# Start of Data provided

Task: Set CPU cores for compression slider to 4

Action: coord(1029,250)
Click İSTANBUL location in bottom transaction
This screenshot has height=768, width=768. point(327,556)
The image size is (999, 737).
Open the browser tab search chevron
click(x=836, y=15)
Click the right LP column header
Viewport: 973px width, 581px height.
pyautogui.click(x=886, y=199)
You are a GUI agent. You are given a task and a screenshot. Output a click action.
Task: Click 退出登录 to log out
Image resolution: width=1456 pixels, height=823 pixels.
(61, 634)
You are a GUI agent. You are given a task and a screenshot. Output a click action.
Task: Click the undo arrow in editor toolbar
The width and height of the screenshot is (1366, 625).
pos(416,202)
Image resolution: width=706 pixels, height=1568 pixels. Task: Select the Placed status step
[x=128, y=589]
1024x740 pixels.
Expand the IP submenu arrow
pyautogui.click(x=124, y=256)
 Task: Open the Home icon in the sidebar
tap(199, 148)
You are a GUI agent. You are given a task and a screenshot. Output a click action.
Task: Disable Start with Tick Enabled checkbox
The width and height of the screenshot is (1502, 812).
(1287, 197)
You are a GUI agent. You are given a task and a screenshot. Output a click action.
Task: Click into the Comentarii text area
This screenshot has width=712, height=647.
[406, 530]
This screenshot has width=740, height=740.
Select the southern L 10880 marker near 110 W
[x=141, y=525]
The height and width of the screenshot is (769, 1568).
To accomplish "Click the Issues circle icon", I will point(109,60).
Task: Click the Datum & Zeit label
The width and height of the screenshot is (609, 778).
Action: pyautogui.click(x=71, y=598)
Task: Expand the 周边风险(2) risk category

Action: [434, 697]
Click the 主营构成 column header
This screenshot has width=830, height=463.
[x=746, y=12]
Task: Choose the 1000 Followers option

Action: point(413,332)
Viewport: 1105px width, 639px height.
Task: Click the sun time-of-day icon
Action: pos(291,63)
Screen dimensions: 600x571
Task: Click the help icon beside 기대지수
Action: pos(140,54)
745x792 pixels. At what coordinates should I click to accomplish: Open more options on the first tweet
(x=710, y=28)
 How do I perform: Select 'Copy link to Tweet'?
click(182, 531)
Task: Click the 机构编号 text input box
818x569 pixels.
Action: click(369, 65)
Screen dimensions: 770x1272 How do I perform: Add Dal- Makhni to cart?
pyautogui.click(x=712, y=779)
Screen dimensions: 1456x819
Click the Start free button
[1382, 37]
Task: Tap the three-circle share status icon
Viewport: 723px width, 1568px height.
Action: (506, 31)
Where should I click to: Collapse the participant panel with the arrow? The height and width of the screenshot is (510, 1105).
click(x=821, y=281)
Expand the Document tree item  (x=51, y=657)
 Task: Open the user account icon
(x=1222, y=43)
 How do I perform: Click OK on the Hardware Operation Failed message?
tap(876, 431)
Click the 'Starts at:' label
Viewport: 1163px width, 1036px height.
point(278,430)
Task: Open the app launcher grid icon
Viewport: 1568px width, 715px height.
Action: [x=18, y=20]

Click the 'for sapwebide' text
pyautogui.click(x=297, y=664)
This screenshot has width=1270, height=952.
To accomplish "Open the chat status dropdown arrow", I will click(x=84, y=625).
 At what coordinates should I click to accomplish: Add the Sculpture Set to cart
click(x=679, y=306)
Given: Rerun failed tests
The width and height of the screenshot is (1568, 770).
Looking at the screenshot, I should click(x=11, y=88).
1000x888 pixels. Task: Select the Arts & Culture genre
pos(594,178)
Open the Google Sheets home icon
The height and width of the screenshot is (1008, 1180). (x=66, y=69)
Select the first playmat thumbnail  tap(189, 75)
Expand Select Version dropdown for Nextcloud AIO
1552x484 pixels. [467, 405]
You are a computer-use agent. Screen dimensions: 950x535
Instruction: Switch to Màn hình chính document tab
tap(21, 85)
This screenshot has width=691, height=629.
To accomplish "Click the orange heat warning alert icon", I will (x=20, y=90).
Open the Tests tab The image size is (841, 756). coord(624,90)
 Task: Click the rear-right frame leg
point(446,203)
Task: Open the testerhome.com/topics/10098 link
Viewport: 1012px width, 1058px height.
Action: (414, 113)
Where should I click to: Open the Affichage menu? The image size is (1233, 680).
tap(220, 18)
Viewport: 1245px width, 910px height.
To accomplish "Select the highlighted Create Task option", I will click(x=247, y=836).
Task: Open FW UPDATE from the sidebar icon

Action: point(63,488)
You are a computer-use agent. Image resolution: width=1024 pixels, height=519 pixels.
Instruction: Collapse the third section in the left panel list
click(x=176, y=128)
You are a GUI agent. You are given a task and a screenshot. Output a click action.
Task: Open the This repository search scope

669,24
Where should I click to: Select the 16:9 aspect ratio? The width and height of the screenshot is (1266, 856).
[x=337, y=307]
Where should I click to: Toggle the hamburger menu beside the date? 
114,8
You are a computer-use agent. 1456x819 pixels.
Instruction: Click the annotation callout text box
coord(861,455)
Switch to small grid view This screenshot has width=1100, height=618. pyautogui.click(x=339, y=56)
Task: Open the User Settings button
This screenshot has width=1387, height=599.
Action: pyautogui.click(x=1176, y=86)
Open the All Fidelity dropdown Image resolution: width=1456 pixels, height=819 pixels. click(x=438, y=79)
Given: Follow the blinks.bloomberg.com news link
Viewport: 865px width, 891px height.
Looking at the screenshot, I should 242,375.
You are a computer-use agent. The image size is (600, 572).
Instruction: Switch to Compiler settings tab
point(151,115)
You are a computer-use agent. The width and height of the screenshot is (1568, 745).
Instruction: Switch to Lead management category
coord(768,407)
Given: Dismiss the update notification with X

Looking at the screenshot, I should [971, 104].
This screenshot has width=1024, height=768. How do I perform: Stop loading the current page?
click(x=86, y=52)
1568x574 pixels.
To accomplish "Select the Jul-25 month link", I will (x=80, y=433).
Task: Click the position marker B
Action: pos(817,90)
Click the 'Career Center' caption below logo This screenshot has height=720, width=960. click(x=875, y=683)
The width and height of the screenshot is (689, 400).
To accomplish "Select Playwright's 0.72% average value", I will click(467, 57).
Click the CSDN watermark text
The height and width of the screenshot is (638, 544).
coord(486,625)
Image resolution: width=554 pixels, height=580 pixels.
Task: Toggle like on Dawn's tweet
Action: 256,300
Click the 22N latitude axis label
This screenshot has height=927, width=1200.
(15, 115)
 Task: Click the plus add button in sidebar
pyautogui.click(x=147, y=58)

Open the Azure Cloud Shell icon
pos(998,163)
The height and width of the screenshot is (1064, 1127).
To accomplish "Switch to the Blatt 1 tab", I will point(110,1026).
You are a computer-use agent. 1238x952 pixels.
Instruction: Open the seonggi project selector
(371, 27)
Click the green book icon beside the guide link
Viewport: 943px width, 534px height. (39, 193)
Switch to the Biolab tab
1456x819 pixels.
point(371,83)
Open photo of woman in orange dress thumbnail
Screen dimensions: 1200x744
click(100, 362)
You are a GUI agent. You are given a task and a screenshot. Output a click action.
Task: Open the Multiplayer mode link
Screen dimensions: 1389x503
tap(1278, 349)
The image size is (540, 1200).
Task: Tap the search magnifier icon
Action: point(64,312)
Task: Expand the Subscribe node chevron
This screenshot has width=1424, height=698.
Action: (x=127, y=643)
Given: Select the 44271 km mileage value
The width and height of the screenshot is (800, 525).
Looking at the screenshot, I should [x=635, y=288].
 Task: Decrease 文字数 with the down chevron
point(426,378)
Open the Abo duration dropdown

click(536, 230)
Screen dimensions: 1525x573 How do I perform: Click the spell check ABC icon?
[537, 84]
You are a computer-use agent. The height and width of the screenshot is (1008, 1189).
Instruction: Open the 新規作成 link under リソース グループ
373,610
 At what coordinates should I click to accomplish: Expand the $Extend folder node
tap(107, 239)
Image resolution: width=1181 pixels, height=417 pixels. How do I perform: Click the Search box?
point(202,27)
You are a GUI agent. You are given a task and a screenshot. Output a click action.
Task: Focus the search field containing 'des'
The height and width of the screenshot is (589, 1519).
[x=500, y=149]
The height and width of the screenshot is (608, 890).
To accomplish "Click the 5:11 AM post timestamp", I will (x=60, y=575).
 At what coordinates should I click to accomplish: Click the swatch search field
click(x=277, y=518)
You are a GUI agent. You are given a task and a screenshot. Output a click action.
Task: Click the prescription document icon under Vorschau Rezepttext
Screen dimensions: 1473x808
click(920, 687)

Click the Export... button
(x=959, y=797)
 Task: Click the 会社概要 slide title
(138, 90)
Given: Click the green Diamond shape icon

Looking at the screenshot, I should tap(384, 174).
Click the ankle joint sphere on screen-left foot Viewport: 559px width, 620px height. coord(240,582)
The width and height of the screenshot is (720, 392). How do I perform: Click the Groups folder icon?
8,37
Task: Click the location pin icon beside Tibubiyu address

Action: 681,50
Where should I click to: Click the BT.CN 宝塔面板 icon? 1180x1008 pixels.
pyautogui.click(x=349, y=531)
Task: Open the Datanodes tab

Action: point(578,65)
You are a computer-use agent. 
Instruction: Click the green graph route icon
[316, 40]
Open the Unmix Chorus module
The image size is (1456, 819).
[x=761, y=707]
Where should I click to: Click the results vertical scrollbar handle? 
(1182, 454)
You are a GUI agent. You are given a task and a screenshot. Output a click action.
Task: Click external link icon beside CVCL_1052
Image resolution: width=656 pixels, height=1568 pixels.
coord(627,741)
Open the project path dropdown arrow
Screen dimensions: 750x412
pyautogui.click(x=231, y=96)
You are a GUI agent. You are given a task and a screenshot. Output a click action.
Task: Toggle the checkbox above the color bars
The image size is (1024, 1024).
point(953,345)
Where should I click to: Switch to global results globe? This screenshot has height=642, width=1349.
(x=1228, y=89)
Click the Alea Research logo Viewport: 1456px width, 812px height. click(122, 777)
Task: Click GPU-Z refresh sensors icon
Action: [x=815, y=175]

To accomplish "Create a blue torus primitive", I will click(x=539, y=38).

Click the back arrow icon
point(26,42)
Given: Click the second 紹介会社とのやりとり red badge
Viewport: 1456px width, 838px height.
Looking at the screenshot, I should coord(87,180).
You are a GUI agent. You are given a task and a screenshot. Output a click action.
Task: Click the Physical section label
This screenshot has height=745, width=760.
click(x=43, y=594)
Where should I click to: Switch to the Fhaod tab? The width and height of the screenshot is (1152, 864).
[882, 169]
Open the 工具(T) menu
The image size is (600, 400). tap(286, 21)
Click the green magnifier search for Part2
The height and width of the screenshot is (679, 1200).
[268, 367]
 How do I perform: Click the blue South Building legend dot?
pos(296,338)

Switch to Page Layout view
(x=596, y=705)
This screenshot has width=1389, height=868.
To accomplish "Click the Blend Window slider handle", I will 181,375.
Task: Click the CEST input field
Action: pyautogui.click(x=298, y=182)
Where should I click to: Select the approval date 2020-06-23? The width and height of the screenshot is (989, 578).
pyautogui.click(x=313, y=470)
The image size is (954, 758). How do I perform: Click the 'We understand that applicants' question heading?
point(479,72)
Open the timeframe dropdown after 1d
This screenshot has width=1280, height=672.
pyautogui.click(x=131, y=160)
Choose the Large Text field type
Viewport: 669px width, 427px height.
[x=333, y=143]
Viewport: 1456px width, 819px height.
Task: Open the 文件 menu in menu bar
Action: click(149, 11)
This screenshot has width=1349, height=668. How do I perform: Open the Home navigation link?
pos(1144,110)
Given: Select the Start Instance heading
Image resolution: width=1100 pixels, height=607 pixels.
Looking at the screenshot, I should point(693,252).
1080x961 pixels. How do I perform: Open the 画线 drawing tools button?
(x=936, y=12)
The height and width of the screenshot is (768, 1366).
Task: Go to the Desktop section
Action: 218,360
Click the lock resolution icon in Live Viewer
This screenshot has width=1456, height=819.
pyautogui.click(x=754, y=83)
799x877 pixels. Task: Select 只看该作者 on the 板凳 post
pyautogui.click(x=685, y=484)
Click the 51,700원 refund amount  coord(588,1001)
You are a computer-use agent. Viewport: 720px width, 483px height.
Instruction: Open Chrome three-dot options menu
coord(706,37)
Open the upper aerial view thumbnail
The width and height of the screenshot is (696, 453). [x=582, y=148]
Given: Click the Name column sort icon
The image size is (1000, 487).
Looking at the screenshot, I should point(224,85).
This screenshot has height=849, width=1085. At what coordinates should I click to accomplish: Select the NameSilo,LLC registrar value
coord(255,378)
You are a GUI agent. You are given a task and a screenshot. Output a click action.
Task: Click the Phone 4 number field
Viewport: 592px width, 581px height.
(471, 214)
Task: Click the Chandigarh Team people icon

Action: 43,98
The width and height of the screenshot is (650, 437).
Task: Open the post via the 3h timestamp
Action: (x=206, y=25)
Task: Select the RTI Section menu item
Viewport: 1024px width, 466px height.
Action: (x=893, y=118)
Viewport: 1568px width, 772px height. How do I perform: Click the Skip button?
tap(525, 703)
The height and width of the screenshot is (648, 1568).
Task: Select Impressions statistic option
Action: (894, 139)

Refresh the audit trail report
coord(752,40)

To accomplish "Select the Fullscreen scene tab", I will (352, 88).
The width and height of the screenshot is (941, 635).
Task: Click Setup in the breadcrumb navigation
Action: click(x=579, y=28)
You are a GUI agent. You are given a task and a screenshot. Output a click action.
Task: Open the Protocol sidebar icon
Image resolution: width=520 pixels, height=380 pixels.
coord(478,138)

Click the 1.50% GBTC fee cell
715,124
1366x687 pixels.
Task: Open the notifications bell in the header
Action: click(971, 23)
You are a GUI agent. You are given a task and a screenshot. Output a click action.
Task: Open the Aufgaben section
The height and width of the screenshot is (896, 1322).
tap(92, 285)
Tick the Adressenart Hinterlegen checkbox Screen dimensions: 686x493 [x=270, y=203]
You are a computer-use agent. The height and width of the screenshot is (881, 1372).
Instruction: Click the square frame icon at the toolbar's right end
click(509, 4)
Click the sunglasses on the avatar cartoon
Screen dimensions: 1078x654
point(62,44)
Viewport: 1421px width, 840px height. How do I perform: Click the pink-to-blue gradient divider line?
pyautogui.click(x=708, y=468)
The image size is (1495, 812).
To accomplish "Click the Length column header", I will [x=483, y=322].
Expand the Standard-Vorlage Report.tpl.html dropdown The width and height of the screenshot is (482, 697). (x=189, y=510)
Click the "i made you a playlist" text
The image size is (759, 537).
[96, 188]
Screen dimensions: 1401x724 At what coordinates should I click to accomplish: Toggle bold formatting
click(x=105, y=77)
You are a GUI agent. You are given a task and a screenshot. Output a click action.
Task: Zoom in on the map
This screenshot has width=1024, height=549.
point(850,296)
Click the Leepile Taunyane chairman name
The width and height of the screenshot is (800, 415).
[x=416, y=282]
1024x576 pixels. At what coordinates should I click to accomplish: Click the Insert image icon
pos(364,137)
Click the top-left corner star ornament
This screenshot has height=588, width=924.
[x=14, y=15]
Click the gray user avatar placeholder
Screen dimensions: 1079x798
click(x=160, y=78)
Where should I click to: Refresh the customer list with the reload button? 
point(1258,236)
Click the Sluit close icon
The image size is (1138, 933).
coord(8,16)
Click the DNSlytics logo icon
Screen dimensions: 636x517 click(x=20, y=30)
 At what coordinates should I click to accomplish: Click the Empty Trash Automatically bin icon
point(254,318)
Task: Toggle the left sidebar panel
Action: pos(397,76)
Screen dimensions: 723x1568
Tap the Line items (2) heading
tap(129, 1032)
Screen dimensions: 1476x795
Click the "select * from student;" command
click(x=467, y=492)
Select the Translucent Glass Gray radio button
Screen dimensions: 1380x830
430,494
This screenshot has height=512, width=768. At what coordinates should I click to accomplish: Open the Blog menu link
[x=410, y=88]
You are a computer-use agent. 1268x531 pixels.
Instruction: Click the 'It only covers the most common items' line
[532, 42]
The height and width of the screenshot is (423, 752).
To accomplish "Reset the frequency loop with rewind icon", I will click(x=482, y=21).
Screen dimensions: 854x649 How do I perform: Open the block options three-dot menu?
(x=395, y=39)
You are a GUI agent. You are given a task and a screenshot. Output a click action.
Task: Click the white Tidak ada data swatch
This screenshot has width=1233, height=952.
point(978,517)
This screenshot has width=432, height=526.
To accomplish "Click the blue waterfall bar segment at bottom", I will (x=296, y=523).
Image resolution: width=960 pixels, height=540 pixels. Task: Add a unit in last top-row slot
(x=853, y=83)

# End of Data provided

* Task:
Quote the rows above exactly, from the line containing "The width and height of the screenshot is (720, 392)." up to and including the line containing "Action: point(578,65)".

* Exercise solution:
The width and height of the screenshot is (720, 392). How do I perform: Click the Groups folder icon?
8,37
Task: Click the location pin icon beside Tibubiyu address

Action: 681,50
Where should I click to: Click the BT.CN 宝塔面板 icon? 1180x1008 pixels.
pyautogui.click(x=349, y=531)
Task: Open the Datanodes tab

Action: point(578,65)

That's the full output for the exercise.